Alain Mabanckou: «Imposer une couleur de peau dans la création est une forme de ségrégation»

ENTRETIEN – L’écrivain franco-congolais Alain Mabanckou, professeur à l’université de Los Angeles, met en garde contre la «communautarisation» de la littérature.
Entretien mené par  Mohammed Aïssaoui et publié sur le site le figaro.fr, le 05 05 2021

Alain Mabanckou est romancier, poète, éditeur et professeur de littérature francophone à l’Ucla. Directeur artistique du festival «Atlantide. Les mots du monde» et directeur de la collection Points Poésie, il a été, en 2016, le premier écrivain invité sur la chaire de Création artistique du Collège de France. Le Prix Renaudot 2006, auteur de Rumeurs d’Amérique (Plon), est bien placé pour nous éclairer sur les polémiques récentes.

Entretien à l’occasion de la publication de deux ouvrages de référence sur Aimé Césaire. Une biographie de Kora Véron, qui brosse le portrait total et saisissant du père de la négritude. Et un livre d’entretiens menés sur près d’un quart de siècle par Marijosé Alie, où apparaît l’intimité du «nègre fondamental» qui a marqué la littérature contemporaine.
LE FIGARO. – Vous vivez entre la France et les États-Unis, vous suivez de près ce qui se dit autour de la littérature et les polémiques récentes. Une question complexe: quelle est la couleur de la littérature?
Alain MABANCKOU. – En réalité je ne me suis jamais posé cette question, je suis un véritable oiseau migrateur, une feuille détachée de l’arbre et qui voyage au gré du vent. Dans mon esprit, je me suis toujours infiltré dans l’univers de l’écrivain que je lis. En somme, en tant que lecteur, je suis un caméléon, je me sens aussi bien à l’aise au Japon avec Yukio Mishima ou Kenzaburo Oe, au Mexique et au Pérou avec Octavio Paz et Mario Vargas Llosa, en Italie avec Giacomo Leopardi ou Dino Buzzati, ou encore en Afrique du Sud avec Nadine Gordimer ou J.M. Coetzee. La littérature est le seul territoire qui ne nécessite pas de sauf-conduit pour entrer et, celles et ceux qui nous imposent des couleurs corrompent, hélas, le plus grand héritage du genre humain: le pouvoir de l’imaginaire.
« Le communautarisme dans la traduction signifierait alors qu’on ne pourrait échanger et parler qu’avec des individus qui sont supposés être comme nous »
Une traductrice néerlandaise a dû renoncer à traduire la poétesse afro-américaine Amanda Gorman parce qu’elle n’était pas noire, qu’en pensez-vous?
• • •
*CONSIGNES*
[A] Reproduisez fidèlement le passage de l'entretien qui commence à "Entretien à l’occasion" et se termine à "la littérature contemporaine.".
[B] D'après l'entretien, en quelle année Alain Mabanckou a-t-il été le premier écrivain invité sur la chaire de Création artistique du Collège de France ?
Appuyez-vous uniquement sur l'entretien.
• • •
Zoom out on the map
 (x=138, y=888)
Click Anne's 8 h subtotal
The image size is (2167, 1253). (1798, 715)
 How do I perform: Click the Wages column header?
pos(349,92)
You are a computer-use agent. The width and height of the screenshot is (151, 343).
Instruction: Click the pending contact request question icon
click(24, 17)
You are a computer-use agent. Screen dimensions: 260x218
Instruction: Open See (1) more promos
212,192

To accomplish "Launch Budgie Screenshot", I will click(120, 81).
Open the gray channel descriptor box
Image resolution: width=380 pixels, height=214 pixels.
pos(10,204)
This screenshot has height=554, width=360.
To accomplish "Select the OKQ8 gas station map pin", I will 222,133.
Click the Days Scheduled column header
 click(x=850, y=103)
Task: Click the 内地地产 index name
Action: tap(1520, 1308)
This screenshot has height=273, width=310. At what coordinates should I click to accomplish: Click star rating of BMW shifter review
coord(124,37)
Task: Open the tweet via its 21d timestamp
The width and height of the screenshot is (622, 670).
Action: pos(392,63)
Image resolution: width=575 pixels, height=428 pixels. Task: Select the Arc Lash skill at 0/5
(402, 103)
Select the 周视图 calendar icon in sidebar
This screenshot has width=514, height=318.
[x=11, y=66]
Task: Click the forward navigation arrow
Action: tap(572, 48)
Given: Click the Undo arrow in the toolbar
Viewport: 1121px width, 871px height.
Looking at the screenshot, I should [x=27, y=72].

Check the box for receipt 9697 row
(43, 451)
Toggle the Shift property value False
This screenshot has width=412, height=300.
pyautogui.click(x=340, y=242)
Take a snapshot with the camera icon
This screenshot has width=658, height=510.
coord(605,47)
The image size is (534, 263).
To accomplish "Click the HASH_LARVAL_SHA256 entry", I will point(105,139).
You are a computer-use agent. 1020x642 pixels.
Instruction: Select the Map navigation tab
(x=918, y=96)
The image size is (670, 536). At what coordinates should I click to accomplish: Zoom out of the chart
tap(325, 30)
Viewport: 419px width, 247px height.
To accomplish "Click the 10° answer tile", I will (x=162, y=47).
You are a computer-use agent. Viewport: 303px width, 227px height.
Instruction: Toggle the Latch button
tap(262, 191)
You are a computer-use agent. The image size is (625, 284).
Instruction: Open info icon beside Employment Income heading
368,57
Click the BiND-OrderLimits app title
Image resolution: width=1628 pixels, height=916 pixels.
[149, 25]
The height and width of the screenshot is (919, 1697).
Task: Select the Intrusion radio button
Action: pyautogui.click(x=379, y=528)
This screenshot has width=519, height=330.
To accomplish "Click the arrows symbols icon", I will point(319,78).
• • •
*RÉPONSES*
[A]
Entretien à l’occasion de la publication de deux ouvrages de référence sur Aimé Césaire. Une biographie de Kora Véron, qui brosse le portrait total et saisissant du père de la négritude. Et un livre d’entretiens menés sur près d’un quart de siècle par Marijosé Alie, où apparaît l’intimité du «nègre fondamental» qui a marqué la littérature contemporaine.

[B] En 2016.